It’s going a little bit far away from the point, which is that you taste the origin and obviously some of the process, you know what I mean, that it’sou know, a fruit at the end of the day that you’re kind of trying to respect it as much as you can.
Tom Edwards: There’s definitely certain coffees, again, anaerobic or types of fermentation coffees where you’re, you’re just tasting the process.
Mm-hmm. You’re not actually tasting the coffee itself. Okay. Okay. Because, because it’s so overpowering.
John Boyle:. Mm-hmm. Yeah. And you know, when you’re, when you’re cupping, you know, if you’ve got five coffees on the table and one of them is like that, it stands out, it blows the others away because it’s super strong.

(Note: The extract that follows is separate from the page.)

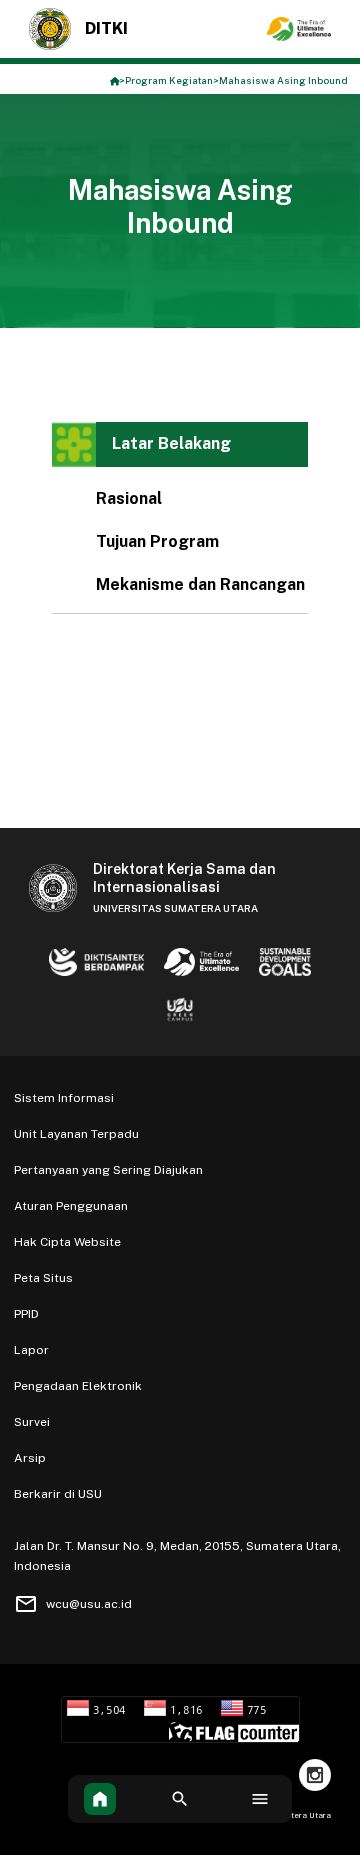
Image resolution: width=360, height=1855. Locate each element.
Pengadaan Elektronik (78, 1386)
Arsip (30, 1458)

Tom Edwards: Everyone thinks, oh wow, that’s an incredible coffee. It’s like, no, it’s just that it’s so different. Yeah. Yeah. Again, like I was saying, you might not, if you’re cupping for, but you know, for sourcing reasons, maybe don’t have five or six Brazilians and then an Ethiopian. Yeah. because ….t might be a little disappointing tasting because you’re like, wow, that’s incredible.
Mm-hmm. It’s just that it’s so different, you know? Okay. Okay.
John Boyle: Yeah, and like, so in terms of the, you know, the amounts we get of each one and which type of ones we get. Yeah. You know, I think we’re in a good place now in terms of, well, our customers will generally kinda like this. Mm-hmm. And you know, so like people who, who might be buying from the website or you know, who might have subscriptions on the website.
Mm-hmm. You know, they have a general sense of kind of what they like, and so they seem to like what we do. Mm-hmm. And so you’re conscious of not going too far out. I mean, you know, you can get one in and, 26:00] you know, other you say, look, this one’s a bit out there. Like, we’ve had a couple of anaerobic coffees.
Tom Edwards: But I, I, I would say we’ve got, we’ve definitely gotten better at finding a coffee, let’s say, that we like and actually asking ourselves, okay, will our customers like this? Yeah, sometimes. Yeah. I think we’ve made the right call and they wouldn’t have liked it. Yeah. You know, I would even say that’s currently the way it is with some Rwandans, it just, gen generally doesn’t sell very well first, so we kind of stop sourcing that.
Well we, I think we do have ’em every now and then, but in in general, yeah. That that was an origin that didn’t move too much for us. That’s fair.
John Boyle: Yeah. Oh yeah. We had quite a bit of it.
Geraldine Hennessy: What is your business ethos?
John Boyle: So I think it’s kind of twofold. I think in general, you know, the business we have as owners of the shop and what we kinda do there. And then as a wholesale business kind of supplying other cafes . Now, I think, I think there’s a, there’s a kind of a big overlap, but I think a lot of times people that do what we do can get caught up in the product. Mm-hmm. And that it’s all about what’s in the cup and the quality of it, but actually, really what, what’s important is when people come into the shop, what experience they have and, you know, do you kind of make them feel good?
Mm-hmm. You know, is it a memorable experience? And that’s, you know, that’s for a hundred reasons. It’s not just the coffee, it’s part of it. And I think on the wholesale side, it’s, it’s the same in that, you know, we kind, we, we got on great with all the people we, we work with on that side. I think some roasters just want to work with, you know, the best places with all the best equipment.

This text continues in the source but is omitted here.